-- MATERIAL FOR THIS TASK follows --

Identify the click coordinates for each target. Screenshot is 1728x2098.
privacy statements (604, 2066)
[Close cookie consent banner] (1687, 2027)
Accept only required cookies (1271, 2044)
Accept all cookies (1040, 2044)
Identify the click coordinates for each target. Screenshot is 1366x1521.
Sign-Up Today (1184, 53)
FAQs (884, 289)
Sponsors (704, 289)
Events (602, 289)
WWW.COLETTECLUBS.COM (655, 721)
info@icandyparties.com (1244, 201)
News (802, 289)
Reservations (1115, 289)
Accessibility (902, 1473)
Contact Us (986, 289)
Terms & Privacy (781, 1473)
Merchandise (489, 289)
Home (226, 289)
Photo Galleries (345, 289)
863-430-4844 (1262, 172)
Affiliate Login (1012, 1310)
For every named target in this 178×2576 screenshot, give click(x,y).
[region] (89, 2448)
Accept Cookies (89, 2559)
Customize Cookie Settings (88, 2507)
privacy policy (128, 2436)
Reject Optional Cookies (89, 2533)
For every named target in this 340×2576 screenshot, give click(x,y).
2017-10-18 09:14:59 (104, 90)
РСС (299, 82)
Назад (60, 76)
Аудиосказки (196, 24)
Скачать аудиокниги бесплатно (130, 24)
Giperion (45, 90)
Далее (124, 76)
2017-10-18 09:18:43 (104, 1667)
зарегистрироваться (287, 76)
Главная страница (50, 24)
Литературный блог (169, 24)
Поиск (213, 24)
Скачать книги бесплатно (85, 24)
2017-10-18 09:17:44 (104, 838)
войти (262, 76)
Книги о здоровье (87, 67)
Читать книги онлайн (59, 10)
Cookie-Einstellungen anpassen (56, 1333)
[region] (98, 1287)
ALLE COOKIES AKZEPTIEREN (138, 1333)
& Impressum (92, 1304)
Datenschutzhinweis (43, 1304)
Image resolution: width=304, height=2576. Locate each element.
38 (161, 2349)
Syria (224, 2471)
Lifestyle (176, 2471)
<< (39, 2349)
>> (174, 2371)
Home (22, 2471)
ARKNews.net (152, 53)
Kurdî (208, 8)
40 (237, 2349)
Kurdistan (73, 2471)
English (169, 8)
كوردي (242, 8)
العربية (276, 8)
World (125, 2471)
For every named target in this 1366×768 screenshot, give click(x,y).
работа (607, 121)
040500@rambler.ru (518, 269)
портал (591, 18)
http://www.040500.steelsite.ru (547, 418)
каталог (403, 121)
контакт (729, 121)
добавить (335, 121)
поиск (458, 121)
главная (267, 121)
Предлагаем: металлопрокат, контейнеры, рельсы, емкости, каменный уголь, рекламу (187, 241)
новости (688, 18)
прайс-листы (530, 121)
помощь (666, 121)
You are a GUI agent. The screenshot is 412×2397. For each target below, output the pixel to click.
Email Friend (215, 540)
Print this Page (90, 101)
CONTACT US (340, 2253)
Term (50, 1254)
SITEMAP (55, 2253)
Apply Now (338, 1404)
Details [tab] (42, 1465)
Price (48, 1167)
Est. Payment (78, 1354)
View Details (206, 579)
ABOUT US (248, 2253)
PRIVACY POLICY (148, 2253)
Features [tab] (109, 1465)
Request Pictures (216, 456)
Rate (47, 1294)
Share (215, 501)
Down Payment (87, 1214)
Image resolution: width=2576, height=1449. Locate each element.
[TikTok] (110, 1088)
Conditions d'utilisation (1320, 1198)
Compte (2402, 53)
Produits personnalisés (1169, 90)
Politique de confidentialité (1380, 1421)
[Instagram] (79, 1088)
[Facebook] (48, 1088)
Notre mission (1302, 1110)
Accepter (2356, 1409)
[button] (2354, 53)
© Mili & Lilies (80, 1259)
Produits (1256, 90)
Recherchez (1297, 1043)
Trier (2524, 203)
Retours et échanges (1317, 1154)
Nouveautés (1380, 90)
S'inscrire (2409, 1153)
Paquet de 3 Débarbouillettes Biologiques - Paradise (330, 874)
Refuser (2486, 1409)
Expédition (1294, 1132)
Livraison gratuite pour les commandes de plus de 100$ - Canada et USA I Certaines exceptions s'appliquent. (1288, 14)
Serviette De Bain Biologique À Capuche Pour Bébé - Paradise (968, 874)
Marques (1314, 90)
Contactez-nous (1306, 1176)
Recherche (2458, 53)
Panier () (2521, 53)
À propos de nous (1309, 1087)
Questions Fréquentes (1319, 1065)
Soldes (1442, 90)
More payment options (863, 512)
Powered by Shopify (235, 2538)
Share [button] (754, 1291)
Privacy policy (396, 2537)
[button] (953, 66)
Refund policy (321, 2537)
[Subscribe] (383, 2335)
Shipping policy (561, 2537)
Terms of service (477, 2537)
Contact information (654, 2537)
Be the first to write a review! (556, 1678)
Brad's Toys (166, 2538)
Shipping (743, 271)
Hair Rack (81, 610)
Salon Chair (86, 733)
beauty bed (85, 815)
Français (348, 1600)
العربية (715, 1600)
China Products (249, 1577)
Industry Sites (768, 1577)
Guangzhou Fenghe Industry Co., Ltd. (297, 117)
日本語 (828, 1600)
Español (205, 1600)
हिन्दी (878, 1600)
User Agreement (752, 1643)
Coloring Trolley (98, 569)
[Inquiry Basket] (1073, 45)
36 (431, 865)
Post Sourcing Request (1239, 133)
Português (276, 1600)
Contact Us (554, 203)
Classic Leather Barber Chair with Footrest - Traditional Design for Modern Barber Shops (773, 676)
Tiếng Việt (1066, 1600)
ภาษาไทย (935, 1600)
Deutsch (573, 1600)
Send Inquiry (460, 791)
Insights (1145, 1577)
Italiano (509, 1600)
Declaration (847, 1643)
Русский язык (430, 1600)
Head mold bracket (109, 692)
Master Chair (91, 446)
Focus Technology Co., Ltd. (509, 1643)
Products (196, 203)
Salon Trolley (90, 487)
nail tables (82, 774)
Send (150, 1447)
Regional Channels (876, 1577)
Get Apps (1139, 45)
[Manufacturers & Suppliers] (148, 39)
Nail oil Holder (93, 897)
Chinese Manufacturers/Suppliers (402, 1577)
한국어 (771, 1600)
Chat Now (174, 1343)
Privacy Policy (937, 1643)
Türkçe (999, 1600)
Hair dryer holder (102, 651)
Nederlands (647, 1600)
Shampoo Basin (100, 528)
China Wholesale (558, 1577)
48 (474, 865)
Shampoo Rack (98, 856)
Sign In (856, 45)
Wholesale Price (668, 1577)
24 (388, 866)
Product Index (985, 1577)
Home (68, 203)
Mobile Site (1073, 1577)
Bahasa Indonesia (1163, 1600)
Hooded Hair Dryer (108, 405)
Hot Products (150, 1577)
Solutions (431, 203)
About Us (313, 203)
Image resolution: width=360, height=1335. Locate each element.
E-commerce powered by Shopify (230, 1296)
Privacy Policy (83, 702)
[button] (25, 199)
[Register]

-- MATERIAL FOR THIS TASK concluded --

REQUIRED WORK:
Lines after the one containing "Reject Optional Cookies (89, 2533)" are not wanted; repeat exactly each line above from the first up to and including it.

RESPONSE TO THIS TASK:
Identify the click coordinates for each target. Screenshot is 1728x2098.
privacy statements (604, 2066)
[Close cookie consent banner] (1687, 2027)
Accept only required cookies (1271, 2044)
Accept all cookies (1040, 2044)
Identify the click coordinates for each target. Screenshot is 1366x1521.
Sign-Up Today (1184, 53)
FAQs (884, 289)
Sponsors (704, 289)
Events (602, 289)
WWW.COLETTECLUBS.COM (655, 721)
info@icandyparties.com (1244, 201)
News (802, 289)
Reservations (1115, 289)
Accessibility (902, 1473)
Contact Us (986, 289)
Terms & Privacy (781, 1473)
Merchandise (489, 289)
Home (226, 289)
Photo Galleries (345, 289)
863-430-4844 (1262, 172)
Affiliate Login (1012, 1310)
For every named target in this 178×2576 screenshot, give click(x,y).
[region] (89, 2448)
Accept Cookies (89, 2559)
Customize Cookie Settings (88, 2507)
privacy policy (128, 2436)
Reject Optional Cookies (89, 2533)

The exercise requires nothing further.